3討論hBGH是受長期高血壓疾病影響致顱內血管破裂而引發的嚴重腦血管疾病,該病多見于年齡較大的中老年人群,該病急性期病死率非常高,在世界范圍內均是嚴重危害生命安全和身體健康的疾病。基底節區功能區密集且深在險要,如不及時采用有效手段治療會釀成嚴重后果。開顱手術治療HBGH具有術野大、可于直視下止血和減壓效果顯著等特點,但該傳統術式操作較復雜,手術耗時較長,且出血量較多,造成的創傷也相對較大。近年來神經內鏡設備和微侵襲神經外科技術的發展速度很快,神經內鏡技術在顱內血腫清除中的應用價值逐漸受到認可,已成為治療本病的有效手段,現有研究證實經神經內鏡手術治療后高血壓腦出血患者的血腫清除率可達90%以上。

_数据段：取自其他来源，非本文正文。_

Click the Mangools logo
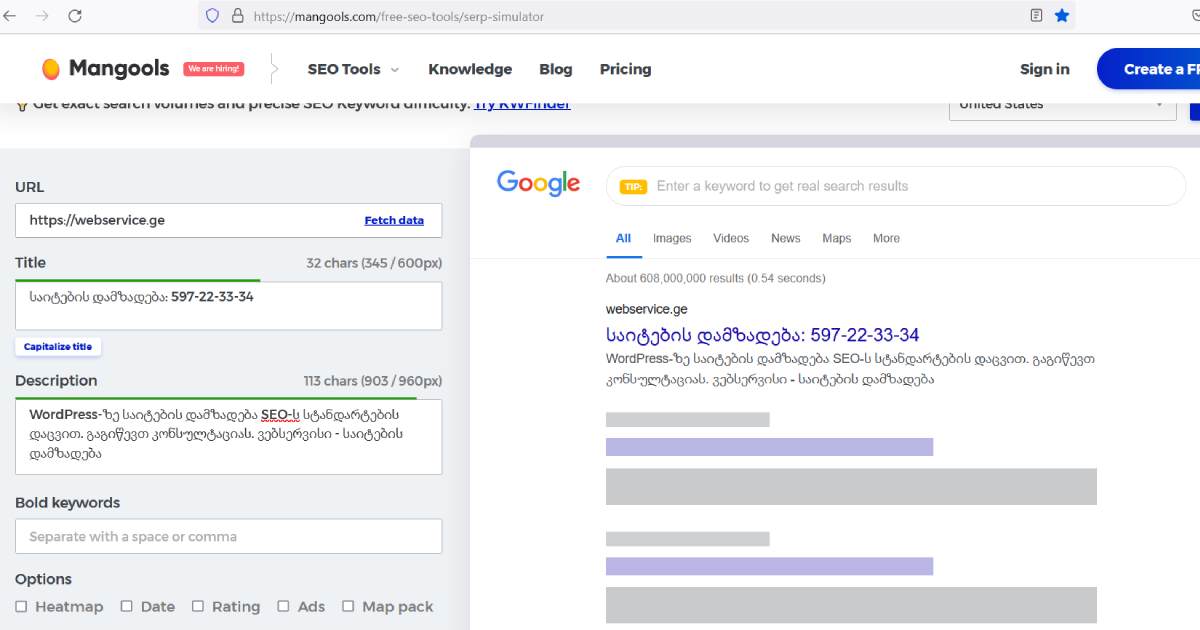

高血壓腦出血的對腦組織帶來的損傷既有出血本身,又有血腫形成后形成的占位效應。對于高血壓腦出血后血腫的清除采用開顱血腫清除術但容易造成顱骨、硬腦膜和皮層血管出血且術中無法及時止血。神經內鏡技術可在自制鞘管輔助下于HBGH患者血腫腔內形成一種特殊的“空氣通道”,成像清晰度能足夠滿足手術要求,術者在直視下可準確掌握神經、血管及周圍組織的解剖關系,了解血腫殘余,明確止血是否可靠,尤其是與立體定向技術聯合應用后能顯著提升手術定位的精確性,最大程度降低醫源性副損傷的發生風險。本研究結果顯示對照組手術時間較內鏡組明顯延長,與國內相關研究結論基本一致,這與神經內鏡血腫清除術治療本病能通過增加對術區的沖水頻次快速發現止血點以及采用電凝吸引器止血操作更便捷、無需更換器械,能有效降低手術操作繁瑣度等因素有關。本研究發現,內鏡組血腫清除率與傳統術式相當,但經手術治療后的再出血率則明顯低于對照組,這是因為借助于高清照明系統術者能最大程度清除血腫,同時便于處理活動性出血點,通過電凝止血等手段實現徹底止血,因而能降低術后再出血風險。本研究還發現,兩組并發癥發生率無明顯差異,這表明立體定向引導下實施神經內鏡血腫清除術并未增加并發癥發生風險,較安全可靠,其原因在于該術式能使血腫徹底暴露于視野,經額鎖孔入路則能避開外側裂血管等重要部位,并符合微侵襲原則,這對于降低圍術期并發癥有積極作用。本研究還發現內鏡組預后良好率顯著高于對照組,這與神經內鏡手術具有徹底清除血腫、解除占位效應、降低再出血率和減少血腫分解所產生的毒性成分對腦組織造成損害等特點有關,因而利于神經元恢復,縮短康復進程。
立體定向引導下前額鎖孔入路神經內鏡血腫清除術治療HBGH能縮短手術時間,降低術后再出血率,同時未增加手術風險,利于改善HBGH患者預后。